Xavier Barreto recordou também que, antes da criação das ULS, os cuidados de saúde primários eram tutelados pelas administrações regionais de saúde, que foram, entretanto, extintas. O administrador salientou que, nos últimos anos, os municípios assumiram competências na área da saúde na gestão de edifícios e mesmo de alguns profissionais.”O que é que está a ser proposto? É que os municípios nestas regiões deixem de ter essa competência de gerir esses recursos ou não?”, interrogou Xavier Barreto, para quem a “questão central” deste processo é o que vai estar contemplado nos cadernos de encargos. “Era importante sabermos qual é a visão do Governo para as PPP num contexto que é muito diferente daquele que tínhamos há 20 anos”, concluiu o presidente da associação que representa os administradores dos hospitais.

A Ordem dos Médicos (OM) alertou que as parcerias público-privadas hospitalares têm de garantir um acesso a cuidados de saúde com qualidade e segurança aos utentes, assim como condições adequadas de trabalho aos profissionais.”Queria que ficasse muito claro que o que preocupa a Ordem dos Médicos, é que seja sempre garantido o acesso a cuidados de saúde com qualidade e segurança para os doentes e respeitando as condições de trabalho adequadas para os médicos e outros profissionais”, adiantou à Lusa o bastonário Carlos Cortes.
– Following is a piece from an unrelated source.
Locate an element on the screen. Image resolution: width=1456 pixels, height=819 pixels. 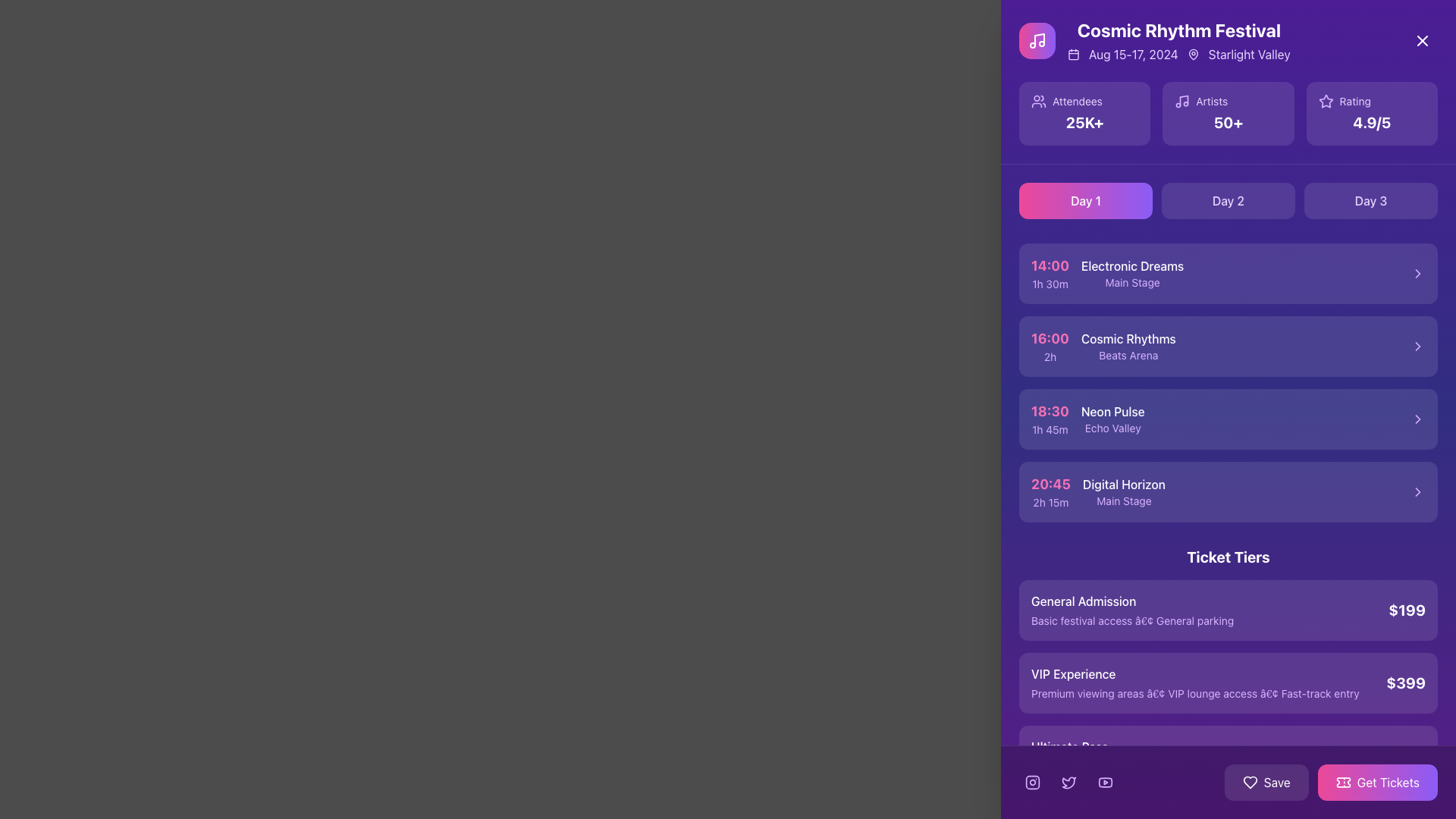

Carlos Cortes referiu ainda que os sectores privado e social são muito importantes no sistema de saúde, mas salientou que o pilar dos cuidados de saúde em Portugal é o “Serviço Nacional de Saúde e tem de continuar a ser”. Realçou também que uma PPP é um modelo de gestão muito diferente do implementado nas Unidades Locais de Saúde (ULS) com gestão pública, onde “há uma grande falta de autonomia e regras burocráticas e administrativas muito pesadas, que dificultam muito que possam contratar médicos”. Perante isso, o que “seria importante era começarmos todos a reflectir em termos de modelos de gestão das ULS que possam ter igualdade de circunstâncias com as PPP e uma maior agilidade na sua gestão dos hospitais e dos centros de saúde”, defendeu o bastonário.

A medida já foi criticada pela Federação Nacional dos Médicos (FNAM) que considera que a opção escolhida por Ana Paula Martins é “ineficiente” e que coloca em causa os serviços de urgências ao entregá-los a entidades interessadas no “lucro”. A presidente da FNAM, Joana Bordalo e Sá, afirmou à TSF que os modelos de PPP são “ineficiantes e desequilibrados”, recordando uma consideração semelhante pelo Tribunal de Contas. “Se no passado construíram hospitais de raiz em zonas carenciadas, no presente, o que a população corre o risco de ver é a gestão de instituições que sempre foram públicas, que são nossas, entregues a entidades privadas, cujo objectivo principal é apenas o lucro”, disse a dirigente sindical.